[DATASET EXTRACT Boundary: Start]

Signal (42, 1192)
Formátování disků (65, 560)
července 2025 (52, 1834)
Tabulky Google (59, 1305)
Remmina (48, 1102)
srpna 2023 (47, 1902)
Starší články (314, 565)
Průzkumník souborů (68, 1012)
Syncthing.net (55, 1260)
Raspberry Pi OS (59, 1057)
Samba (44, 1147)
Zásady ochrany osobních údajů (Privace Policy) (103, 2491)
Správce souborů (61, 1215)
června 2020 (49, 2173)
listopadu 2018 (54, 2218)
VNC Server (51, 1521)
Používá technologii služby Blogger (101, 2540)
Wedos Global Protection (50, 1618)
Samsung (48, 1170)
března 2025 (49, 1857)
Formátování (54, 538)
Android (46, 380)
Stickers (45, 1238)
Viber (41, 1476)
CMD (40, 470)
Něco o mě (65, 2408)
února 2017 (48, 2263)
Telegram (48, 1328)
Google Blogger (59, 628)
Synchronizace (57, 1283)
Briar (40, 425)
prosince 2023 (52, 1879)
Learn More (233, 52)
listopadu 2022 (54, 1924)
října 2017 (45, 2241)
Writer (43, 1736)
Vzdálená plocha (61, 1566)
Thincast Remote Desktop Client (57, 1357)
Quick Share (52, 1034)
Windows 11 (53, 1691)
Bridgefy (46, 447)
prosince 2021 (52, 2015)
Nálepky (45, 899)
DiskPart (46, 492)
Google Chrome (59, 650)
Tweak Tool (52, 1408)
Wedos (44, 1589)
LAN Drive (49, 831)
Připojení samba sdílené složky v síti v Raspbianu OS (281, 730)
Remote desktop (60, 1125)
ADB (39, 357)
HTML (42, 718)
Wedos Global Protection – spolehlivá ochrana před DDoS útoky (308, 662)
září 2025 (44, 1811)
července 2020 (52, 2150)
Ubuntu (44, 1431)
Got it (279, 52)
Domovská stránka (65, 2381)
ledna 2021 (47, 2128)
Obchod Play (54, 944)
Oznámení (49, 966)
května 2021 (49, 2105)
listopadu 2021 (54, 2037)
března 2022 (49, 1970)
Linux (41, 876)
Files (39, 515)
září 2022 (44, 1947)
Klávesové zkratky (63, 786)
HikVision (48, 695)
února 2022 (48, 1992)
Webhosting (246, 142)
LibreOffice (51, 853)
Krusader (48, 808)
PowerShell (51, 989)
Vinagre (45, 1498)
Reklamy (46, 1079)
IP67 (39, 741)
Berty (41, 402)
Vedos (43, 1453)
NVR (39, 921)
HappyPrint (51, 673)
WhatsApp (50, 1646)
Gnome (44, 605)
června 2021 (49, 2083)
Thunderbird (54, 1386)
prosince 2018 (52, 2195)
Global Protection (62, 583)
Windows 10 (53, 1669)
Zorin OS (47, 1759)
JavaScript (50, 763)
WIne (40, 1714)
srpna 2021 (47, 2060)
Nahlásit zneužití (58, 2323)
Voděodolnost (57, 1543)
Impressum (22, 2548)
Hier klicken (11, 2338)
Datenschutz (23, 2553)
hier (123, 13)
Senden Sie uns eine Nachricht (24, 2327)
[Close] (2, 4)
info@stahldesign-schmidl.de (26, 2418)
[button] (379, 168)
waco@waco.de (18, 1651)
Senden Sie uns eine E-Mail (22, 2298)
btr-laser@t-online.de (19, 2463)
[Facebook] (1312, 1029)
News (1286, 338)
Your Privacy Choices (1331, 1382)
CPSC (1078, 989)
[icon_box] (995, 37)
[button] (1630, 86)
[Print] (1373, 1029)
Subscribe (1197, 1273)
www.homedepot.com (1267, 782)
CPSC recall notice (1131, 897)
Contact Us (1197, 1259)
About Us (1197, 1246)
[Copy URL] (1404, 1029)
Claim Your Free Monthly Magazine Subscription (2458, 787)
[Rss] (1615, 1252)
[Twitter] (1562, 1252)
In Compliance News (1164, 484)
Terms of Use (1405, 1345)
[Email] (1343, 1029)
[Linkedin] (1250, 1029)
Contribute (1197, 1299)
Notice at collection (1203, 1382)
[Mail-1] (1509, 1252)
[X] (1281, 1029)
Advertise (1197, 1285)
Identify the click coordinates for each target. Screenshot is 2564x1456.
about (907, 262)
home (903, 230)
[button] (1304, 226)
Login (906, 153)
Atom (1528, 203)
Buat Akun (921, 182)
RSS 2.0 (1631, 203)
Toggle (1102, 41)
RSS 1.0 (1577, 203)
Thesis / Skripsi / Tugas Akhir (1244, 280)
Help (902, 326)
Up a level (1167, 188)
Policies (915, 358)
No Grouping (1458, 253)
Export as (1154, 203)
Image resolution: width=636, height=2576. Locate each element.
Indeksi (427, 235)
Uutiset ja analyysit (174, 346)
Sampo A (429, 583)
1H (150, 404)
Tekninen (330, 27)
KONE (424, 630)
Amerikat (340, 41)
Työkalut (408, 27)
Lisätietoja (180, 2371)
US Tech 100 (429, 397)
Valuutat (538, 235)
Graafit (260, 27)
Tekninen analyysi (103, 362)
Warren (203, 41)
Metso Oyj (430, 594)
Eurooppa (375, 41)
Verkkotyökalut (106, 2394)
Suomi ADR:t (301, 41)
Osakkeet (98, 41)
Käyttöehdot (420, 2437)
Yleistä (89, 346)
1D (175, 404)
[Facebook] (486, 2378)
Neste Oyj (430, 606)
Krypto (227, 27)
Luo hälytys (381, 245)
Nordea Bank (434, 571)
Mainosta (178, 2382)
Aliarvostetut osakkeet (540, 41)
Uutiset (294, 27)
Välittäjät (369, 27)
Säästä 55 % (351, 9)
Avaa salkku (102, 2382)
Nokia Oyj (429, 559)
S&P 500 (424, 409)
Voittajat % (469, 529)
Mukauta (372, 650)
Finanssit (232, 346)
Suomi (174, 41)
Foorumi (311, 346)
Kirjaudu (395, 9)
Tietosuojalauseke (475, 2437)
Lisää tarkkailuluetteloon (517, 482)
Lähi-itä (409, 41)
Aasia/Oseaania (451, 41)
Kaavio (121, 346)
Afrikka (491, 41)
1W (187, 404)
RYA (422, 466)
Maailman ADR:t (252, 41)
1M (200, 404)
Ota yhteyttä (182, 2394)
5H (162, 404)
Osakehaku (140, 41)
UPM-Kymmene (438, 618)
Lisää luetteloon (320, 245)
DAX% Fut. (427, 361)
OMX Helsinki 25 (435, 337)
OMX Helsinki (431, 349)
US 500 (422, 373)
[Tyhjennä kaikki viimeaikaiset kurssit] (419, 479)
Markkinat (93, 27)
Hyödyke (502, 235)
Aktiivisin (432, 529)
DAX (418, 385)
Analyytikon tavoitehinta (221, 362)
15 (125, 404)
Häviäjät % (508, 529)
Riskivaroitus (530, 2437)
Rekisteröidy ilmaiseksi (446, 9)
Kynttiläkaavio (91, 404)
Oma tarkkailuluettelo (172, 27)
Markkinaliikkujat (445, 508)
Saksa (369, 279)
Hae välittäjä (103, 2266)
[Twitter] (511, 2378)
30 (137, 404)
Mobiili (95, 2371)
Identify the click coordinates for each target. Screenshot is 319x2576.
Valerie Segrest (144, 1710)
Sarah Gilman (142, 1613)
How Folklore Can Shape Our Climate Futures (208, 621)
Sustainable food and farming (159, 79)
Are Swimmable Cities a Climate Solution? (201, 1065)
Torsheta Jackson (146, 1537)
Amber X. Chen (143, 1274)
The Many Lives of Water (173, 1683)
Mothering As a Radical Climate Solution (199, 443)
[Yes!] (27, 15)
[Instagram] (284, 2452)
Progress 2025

[DATASET EXTRACT Boundary: End]

THE PROBLEM: Could you repeat every record above exactly as it is written?

RESULT OF THIS TASK:
Signal (42, 1192)
Formátování disků (65, 560)
července 2025 (52, 1834)
Tabulky Google (59, 1305)
Remmina (48, 1102)
srpna 2023 (47, 1902)
Starší články (314, 565)
Průzkumník souborů (68, 1012)
Syncthing.net (55, 1260)
Raspberry Pi OS (59, 1057)
Samba (44, 1147)
Zásady ochrany osobních údajů (Privace Policy) (103, 2491)
Správce souborů (61, 1215)
června 2020 (49, 2173)
listopadu 2018 (54, 2218)
VNC Server (51, 1521)
Používá technologii služby Blogger (101, 2540)
Wedos Global Protection (50, 1618)
Samsung (48, 1170)
března 2025 (49, 1857)
Formátování (54, 538)
Android (46, 380)
Stickers (45, 1238)
Viber (41, 1476)
CMD (40, 470)
Něco o mě (65, 2408)
února 2017 (48, 2263)
Telegram (48, 1328)
Google Blogger (59, 628)
Synchronizace (57, 1283)
Briar (40, 425)
prosince 2023 (52, 1879)
Learn More (233, 52)
listopadu 2022 (54, 1924)
října 2017 (45, 2241)
Writer (43, 1736)
Vzdálená plocha (61, 1566)
Thincast Remote Desktop Client (57, 1357)
Quick Share (52, 1034)
Windows 11 (53, 1691)
Bridgefy (46, 447)
prosince 2021 (52, 2015)
Nálepky (45, 899)
DiskPart (46, 492)
Google Chrome (59, 650)
Tweak Tool (52, 1408)
Wedos (44, 1589)
LAN Drive (49, 831)
Připojení samba sdílené složky v síti v Raspbianu OS (281, 730)
Remote desktop (60, 1125)
ADB (39, 357)
HTML (42, 718)
Wedos Global Protection – spolehlivá ochrana před DDoS útoky (308, 662)
září 2025 (44, 1811)
července 2020 (52, 2150)
Ubuntu (44, 1431)
Got it (279, 52)
Domovská stránka (65, 2381)
ledna 2021 (47, 2128)
Obchod Play (54, 944)
Oznámení (49, 966)
května 2021 (49, 2105)
listopadu 2021 (54, 2037)
března 2022 (49, 1970)
Linux (41, 876)
Files (39, 515)
září 2022 (44, 1947)
Klávesové zkratky (63, 786)
HikVision (48, 695)
února 2022 (48, 1992)
Webhosting (246, 142)
LibreOffice (51, 853)
Krusader (48, 808)
PowerShell (51, 989)
Vinagre (45, 1498)
Reklamy (46, 1079)
IP67 (39, 741)
Berty (41, 402)
Vedos (43, 1453)
NVR (39, 921)
HappyPrint (51, 673)
WhatsApp (50, 1646)
Gnome (44, 605)
června 2021 (49, 2083)
Thunderbird (54, 1386)
prosince 2018 (52, 2195)
Global Protection (62, 583)
Windows 10 (53, 1669)
Zorin OS (47, 1759)
JavaScript (50, 763)
WIne (40, 1714)
srpna 2021 (47, 2060)
Nahlásit zneužití (58, 2323)
Voděodolnost (57, 1543)
Impressum (22, 2548)
Hier klicken (11, 2338)
Datenschutz (23, 2553)
hier (123, 13)
Senden Sie uns eine Nachricht (24, 2327)
[Close] (2, 4)
info@stahldesign-schmidl.de (26, 2418)
[button] (379, 168)
waco@waco.de (18, 1651)
Senden Sie uns eine E-Mail (22, 2298)
btr-laser@t-online.de (19, 2463)
[Facebook] (1312, 1029)
News (1286, 338)
Your Privacy Choices (1331, 1382)
CPSC (1078, 989)
[icon_box] (995, 37)
[button] (1630, 86)
[Print] (1373, 1029)
Subscribe (1197, 1273)
www.homedepot.com (1267, 782)
CPSC recall notice (1131, 897)
Contact Us (1197, 1259)
About Us (1197, 1246)
[Copy URL] (1404, 1029)
Claim Your Free Monthly Magazine Subscription (2458, 787)
[Rss] (1615, 1252)
[Twitter] (1562, 1252)
In Compliance News (1164, 484)
Terms of Use (1405, 1345)
[Email] (1343, 1029)
[Linkedin] (1250, 1029)
Contribute (1197, 1299)
Notice at collection (1203, 1382)
[Mail-1] (1509, 1252)
[X] (1281, 1029)
Advertise (1197, 1285)
Identify the click coordinates for each target. Screenshot is 2564x1456.
about (907, 262)
home (903, 230)
[button] (1304, 226)
Login (906, 153)
Atom (1528, 203)
Buat Akun (921, 182)
RSS 2.0 (1631, 203)
Toggle (1102, 41)
RSS 1.0 (1577, 203)
Thesis / Skripsi / Tugas Akhir (1244, 280)
Help (902, 326)
Up a level (1167, 188)
Policies (915, 358)
No Grouping (1458, 253)
Export as (1154, 203)
Image resolution: width=636, height=2576. Locate each element.
Indeksi (427, 235)
Uutiset ja analyysit (174, 346)
Sampo A (429, 583)
1H (150, 404)
Tekninen (330, 27)
KONE (424, 630)
Amerikat (340, 41)
Työkalut (408, 27)
Lisätietoja (180, 2371)
US Tech 100 (429, 397)
Valuutat (538, 235)
Graafit (260, 27)
Tekninen analyysi (103, 362)
Warren (203, 41)
Metso Oyj (430, 594)
Eurooppa (375, 41)
Verkkotyökalut (106, 2394)
Suomi ADR:t (301, 41)
Osakkeet (98, 41)
Käyttöehdot (420, 2437)
Yleistä (89, 346)
1D (175, 404)
[Facebook] (486, 2378)
Neste Oyj (430, 606)
Krypto (227, 27)
Luo hälytys (381, 245)
Nordea Bank (434, 571)
Mainosta (178, 2382)
Aliarvostetut osakkeet (540, 41)
Uutiset (294, 27)
Välittäjät (369, 27)
Säästä 55 % (351, 9)
Avaa salkku (102, 2382)
Nokia Oyj (429, 559)
S&P 500 (424, 409)
Voittajat % (469, 529)
Mukauta (372, 650)
Finanssit (232, 346)
Suomi (174, 41)
Foorumi (311, 346)
Kirjaudu (395, 9)
Tietosuojalauseke (475, 2437)
Lisää tarkkailuluetteloon (517, 482)
Lähi-itä (409, 41)
Aasia/Oseaania (451, 41)
Kaavio (121, 346)
Afrikka (491, 41)
1W (187, 404)
RYA (422, 466)
Maailman ADR:t (252, 41)
1M (200, 404)
Ota yhteyttä (182, 2394)
5H (162, 404)
Osakehaku (140, 41)
UPM-Kymmene (438, 618)
Lisää luetteloon (320, 245)
DAX% Fut. (427, 361)
OMX Helsinki 25 (435, 337)
OMX Helsinki (431, 349)
US 500 (422, 373)
[Tyhjennä kaikki viimeaikaiset kurssit] (419, 479)
Markkinat (93, 27)
Hyödyke (502, 235)
Aktiivisin (432, 529)
DAX (418, 385)
Analyytikon tavoitehinta (221, 362)
15 (125, 404)
Häviäjät % (508, 529)
Riskivaroitus (530, 2437)
Rekisteröidy ilmaiseksi (446, 9)
Kynttiläkaavio (91, 404)
Oma tarkkailuluettelo (172, 27)
Markkinaliikkujat (445, 508)
Saksa (369, 279)
Hae välittäjä (103, 2266)
[Twitter] (511, 2378)
30 (137, 404)
Mobiili (95, 2371)
Identify the click coordinates for each target. Screenshot is 319x2576.
Valerie Segrest (144, 1710)
Sarah Gilman (142, 1613)
How Folklore Can Shape Our Climate Futures (208, 621)
Sustainable food and farming (159, 79)
Are Swimmable Cities a Climate Solution? (201, 1065)
Torsheta Jackson (146, 1537)
Amber X. Chen (143, 1274)
The Many Lives of Water (173, 1683)
Mothering As a Radical Climate Solution (199, 443)
[Yes!] (27, 15)
[Instagram] (284, 2452)
Progress 2025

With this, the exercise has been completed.